# Assignment:
Given the material below, return only the lines starting at the line with "Open the Sunmi t2 mini dropdown" and ending at the line with "has height=375, width=500.", exactly as they appear.

# Material supplied:
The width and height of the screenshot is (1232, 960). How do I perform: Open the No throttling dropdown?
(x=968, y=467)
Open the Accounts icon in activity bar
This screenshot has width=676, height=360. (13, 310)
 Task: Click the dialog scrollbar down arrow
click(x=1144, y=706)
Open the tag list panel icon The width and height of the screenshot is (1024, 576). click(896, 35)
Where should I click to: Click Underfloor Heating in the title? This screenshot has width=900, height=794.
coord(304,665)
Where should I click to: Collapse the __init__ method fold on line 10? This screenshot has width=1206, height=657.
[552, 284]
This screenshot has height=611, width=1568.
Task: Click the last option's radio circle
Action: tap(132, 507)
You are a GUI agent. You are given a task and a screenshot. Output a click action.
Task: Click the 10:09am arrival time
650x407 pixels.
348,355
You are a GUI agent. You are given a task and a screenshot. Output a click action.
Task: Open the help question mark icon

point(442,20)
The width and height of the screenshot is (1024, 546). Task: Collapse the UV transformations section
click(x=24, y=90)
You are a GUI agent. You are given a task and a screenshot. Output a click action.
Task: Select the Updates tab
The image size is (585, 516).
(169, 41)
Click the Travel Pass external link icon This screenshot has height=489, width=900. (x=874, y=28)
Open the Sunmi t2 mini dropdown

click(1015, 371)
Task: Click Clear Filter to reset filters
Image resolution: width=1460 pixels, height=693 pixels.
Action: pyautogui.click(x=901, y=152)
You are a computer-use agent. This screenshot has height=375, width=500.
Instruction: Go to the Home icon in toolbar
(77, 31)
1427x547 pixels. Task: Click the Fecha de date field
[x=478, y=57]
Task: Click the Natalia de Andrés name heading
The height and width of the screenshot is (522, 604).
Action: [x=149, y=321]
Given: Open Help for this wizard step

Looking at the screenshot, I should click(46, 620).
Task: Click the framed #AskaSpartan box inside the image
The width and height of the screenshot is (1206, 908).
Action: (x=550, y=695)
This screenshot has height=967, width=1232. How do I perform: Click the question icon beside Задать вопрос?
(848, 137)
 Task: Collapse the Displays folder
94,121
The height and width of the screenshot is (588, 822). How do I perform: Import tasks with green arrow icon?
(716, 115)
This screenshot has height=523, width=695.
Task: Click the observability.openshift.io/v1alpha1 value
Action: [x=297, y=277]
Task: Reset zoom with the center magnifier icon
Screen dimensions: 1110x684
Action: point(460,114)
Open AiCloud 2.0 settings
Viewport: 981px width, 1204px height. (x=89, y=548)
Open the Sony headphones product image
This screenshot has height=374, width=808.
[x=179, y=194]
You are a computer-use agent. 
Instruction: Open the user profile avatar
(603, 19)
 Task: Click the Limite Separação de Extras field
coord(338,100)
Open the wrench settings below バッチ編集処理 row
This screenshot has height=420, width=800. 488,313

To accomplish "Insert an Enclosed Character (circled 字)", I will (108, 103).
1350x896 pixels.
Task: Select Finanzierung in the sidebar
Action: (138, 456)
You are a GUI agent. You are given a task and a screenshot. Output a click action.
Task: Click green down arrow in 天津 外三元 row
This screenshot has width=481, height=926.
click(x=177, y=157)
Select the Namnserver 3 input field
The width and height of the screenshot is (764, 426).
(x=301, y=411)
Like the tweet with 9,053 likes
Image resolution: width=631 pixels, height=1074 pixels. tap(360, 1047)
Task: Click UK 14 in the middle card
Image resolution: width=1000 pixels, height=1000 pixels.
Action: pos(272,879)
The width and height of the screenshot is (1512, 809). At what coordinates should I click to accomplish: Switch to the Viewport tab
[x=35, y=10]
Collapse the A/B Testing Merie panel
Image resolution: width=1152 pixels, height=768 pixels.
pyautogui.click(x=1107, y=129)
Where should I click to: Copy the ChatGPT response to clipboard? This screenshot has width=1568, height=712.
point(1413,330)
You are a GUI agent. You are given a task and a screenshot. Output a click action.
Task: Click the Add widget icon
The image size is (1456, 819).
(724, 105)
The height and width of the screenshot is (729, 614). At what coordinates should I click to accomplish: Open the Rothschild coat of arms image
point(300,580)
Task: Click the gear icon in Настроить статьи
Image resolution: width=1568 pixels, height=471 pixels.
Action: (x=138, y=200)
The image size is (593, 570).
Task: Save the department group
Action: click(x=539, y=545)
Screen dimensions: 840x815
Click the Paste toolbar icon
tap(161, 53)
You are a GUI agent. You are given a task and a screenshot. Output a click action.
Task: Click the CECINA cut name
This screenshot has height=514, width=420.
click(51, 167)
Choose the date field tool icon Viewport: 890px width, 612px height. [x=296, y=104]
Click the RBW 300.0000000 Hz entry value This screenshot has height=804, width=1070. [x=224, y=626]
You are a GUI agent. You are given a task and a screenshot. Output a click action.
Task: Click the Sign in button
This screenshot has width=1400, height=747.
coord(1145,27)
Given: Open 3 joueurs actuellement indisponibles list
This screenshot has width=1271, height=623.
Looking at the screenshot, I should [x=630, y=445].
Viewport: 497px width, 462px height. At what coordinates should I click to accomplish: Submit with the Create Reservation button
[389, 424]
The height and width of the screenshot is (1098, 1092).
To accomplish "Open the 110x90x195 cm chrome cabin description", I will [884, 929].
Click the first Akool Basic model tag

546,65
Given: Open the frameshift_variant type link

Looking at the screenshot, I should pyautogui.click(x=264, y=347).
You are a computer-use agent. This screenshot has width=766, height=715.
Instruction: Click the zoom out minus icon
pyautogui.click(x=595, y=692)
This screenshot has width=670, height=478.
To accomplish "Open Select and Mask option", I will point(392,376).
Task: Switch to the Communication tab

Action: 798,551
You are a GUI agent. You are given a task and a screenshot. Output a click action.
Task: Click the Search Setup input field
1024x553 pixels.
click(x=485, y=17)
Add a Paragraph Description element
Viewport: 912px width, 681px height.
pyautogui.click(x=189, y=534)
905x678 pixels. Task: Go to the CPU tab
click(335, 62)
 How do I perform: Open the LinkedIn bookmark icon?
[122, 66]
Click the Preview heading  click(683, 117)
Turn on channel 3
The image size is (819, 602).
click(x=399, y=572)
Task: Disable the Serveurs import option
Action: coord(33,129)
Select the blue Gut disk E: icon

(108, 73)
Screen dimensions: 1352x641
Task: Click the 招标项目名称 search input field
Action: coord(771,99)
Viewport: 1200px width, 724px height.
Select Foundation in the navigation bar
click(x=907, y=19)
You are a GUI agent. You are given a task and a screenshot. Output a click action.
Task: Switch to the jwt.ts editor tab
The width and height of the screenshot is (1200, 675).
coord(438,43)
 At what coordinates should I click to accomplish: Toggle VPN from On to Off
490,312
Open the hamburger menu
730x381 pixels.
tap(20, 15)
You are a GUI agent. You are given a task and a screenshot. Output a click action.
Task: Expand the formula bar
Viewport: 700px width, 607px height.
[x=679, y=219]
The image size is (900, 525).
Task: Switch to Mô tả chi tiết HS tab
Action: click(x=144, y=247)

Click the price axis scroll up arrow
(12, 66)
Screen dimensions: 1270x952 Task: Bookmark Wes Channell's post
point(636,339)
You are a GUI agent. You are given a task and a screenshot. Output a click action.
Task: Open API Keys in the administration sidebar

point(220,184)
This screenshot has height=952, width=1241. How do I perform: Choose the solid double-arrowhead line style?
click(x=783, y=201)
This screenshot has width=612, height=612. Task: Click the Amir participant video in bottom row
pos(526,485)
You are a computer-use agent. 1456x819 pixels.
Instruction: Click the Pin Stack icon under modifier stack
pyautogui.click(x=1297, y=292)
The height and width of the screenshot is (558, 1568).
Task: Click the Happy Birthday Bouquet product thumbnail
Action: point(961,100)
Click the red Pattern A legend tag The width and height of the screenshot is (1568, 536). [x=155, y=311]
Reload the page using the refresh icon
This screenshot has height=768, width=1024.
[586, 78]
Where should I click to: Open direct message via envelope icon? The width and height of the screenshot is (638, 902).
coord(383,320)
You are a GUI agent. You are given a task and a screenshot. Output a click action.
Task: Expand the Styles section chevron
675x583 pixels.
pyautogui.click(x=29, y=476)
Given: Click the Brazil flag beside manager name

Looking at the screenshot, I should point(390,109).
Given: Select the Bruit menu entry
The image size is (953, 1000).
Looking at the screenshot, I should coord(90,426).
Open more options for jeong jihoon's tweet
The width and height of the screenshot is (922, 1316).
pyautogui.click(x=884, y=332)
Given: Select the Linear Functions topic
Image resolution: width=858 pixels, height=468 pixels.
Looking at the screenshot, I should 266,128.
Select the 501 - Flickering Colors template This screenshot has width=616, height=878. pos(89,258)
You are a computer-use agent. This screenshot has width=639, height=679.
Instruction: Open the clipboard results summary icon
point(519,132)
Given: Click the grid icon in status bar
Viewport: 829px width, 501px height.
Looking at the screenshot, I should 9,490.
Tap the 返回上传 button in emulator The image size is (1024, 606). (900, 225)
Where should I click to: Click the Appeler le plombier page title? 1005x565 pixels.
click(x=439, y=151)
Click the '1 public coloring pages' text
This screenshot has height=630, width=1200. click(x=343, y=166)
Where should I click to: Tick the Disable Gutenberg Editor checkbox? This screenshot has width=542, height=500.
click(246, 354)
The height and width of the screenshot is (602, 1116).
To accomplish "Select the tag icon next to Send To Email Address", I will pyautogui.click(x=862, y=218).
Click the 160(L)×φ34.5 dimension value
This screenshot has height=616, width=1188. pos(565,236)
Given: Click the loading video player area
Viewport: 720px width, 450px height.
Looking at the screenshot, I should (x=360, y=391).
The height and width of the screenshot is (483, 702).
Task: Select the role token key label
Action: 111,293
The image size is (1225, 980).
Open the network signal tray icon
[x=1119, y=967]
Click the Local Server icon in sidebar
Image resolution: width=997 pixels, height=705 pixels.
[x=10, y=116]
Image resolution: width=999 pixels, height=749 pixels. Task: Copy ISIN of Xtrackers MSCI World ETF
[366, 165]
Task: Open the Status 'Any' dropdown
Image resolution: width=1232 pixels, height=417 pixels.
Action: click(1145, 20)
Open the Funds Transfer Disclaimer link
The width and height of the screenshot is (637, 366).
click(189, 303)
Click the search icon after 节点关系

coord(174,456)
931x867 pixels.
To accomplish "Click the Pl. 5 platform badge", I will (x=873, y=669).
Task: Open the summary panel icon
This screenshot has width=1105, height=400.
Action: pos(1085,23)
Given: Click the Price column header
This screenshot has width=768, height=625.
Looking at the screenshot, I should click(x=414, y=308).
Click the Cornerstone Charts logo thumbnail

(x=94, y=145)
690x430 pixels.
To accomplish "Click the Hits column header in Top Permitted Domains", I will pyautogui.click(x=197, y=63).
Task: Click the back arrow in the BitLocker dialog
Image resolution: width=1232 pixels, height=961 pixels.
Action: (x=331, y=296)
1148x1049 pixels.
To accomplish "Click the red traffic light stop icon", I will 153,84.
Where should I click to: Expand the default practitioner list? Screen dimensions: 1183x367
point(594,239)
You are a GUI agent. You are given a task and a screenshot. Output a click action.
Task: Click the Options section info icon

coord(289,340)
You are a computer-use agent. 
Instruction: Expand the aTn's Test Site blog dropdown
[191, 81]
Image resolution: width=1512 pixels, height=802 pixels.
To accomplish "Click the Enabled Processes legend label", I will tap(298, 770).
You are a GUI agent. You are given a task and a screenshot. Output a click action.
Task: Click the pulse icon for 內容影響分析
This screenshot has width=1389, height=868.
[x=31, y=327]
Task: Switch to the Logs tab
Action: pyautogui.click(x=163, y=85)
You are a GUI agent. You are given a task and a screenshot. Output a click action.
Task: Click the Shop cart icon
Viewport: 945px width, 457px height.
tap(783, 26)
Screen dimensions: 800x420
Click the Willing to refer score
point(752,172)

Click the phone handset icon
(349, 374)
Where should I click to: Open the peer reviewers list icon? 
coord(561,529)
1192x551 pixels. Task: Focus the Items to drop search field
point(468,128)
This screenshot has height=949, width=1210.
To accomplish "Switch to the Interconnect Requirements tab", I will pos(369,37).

# Written answer:
Open the Sunmi t2 mini dropdown

click(1015, 371)
Task: Click Clear Filter to reset filters
Image resolution: width=1460 pixels, height=693 pixels.
Action: pyautogui.click(x=901, y=152)
You are a computer-use agent. This screenshot has height=375, width=500.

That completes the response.